---------- Exercise passage ----------
Though a museum spokesperson couldn’t confirm that the damaged gourd was caused by a personal photo, the part of the exhibit containing the polka-dotted pumpkins was temporarily closed.

But this is just one of many incidents. Here are four more mishaps in which selfies ruined recreation, leisure and travel:

Portugal

In 2016, two statues were destroyed in Lisbon: a 126-year-old statue of Portuguese ruler Dom Sebastiao, at a train station, and an 18th-century statue of St. Michael at the National Museum of Ancient Art.

Italy

In 2015, tourists broke the circa-1700-era Hercules statue at Loggia dei Militi palace in Cremona. In Milan, a student climbed onto a 19th-century statue depicting a “Drunken Satyr” at the Academy of Fine Arts of Brera for a selfie and broke the artwork.

Croatia

Reps from UNESCO expressed concern in July over selfie-taking tourists at Croatia’s Plitvice Lakes National Park. “Visitors are roaming beyond them to get away from the crowds and get nice photos,” Katarina Poljak, a park guardian, told Croatian media. Officials say this has damaged some trails and construction sites.

Germany

In 2014, an American wanted a photo inside a vagina statue at Tübingen University’s Interfaculty Institute of Microbiology in Germany. While the sculpture was not harmed, it took 22 firefighters to free the dope.
---------- Dataset ----------
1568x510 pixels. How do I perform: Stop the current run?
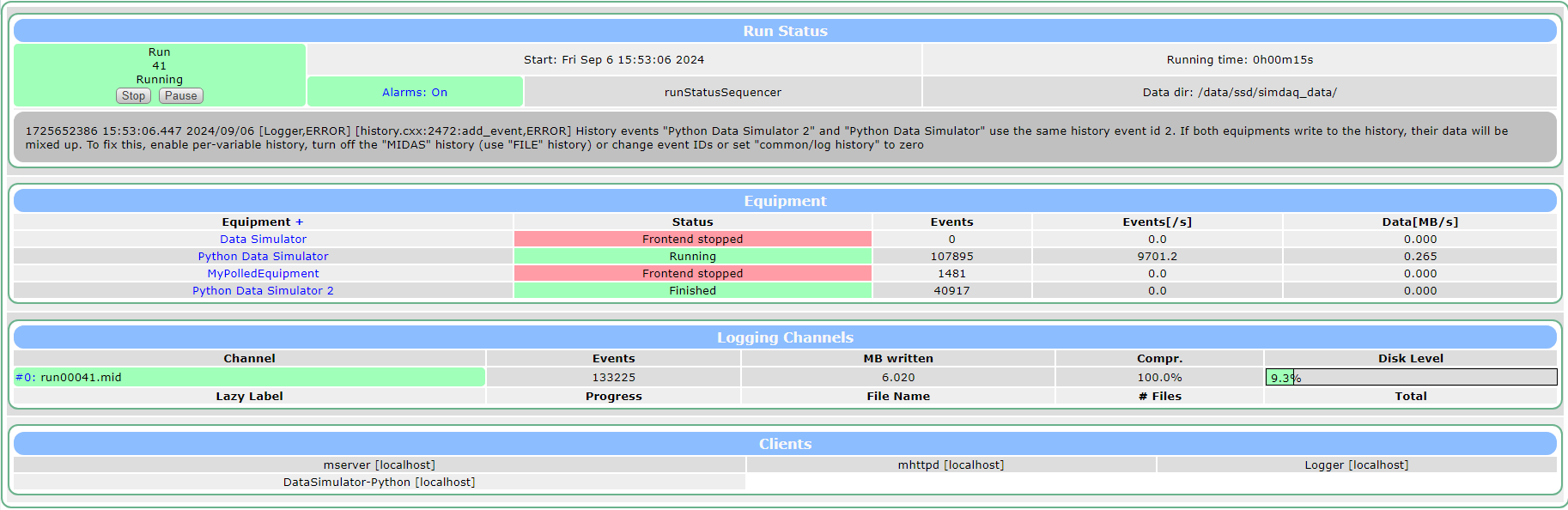pyautogui.click(x=133, y=96)
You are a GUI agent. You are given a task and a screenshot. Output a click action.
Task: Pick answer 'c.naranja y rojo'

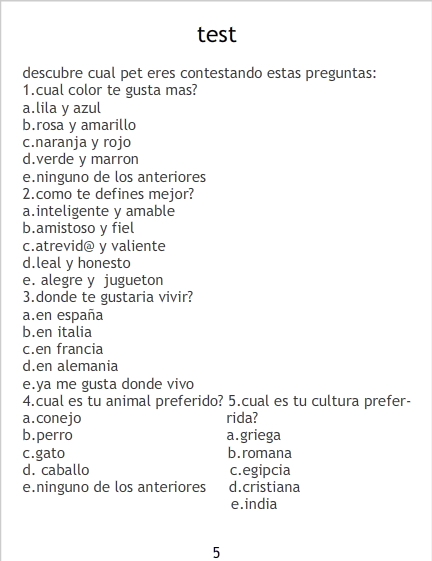coord(77,143)
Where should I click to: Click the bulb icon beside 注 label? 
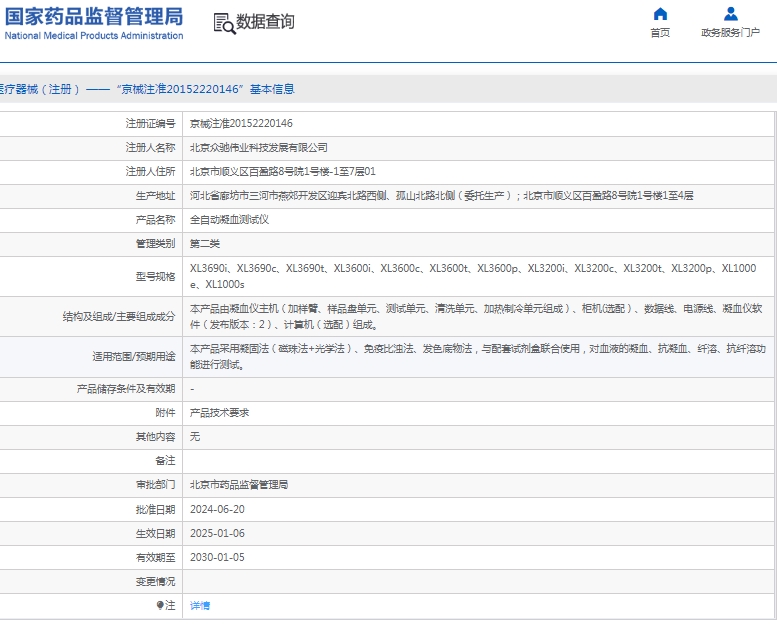point(159,606)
----------
• **The task**: List the country names that serve as headings in the passage on selfie mishaps. You won't need the lines to do this.

• **Reply to the exercise**: Portugal, Italy, Croatia, Germany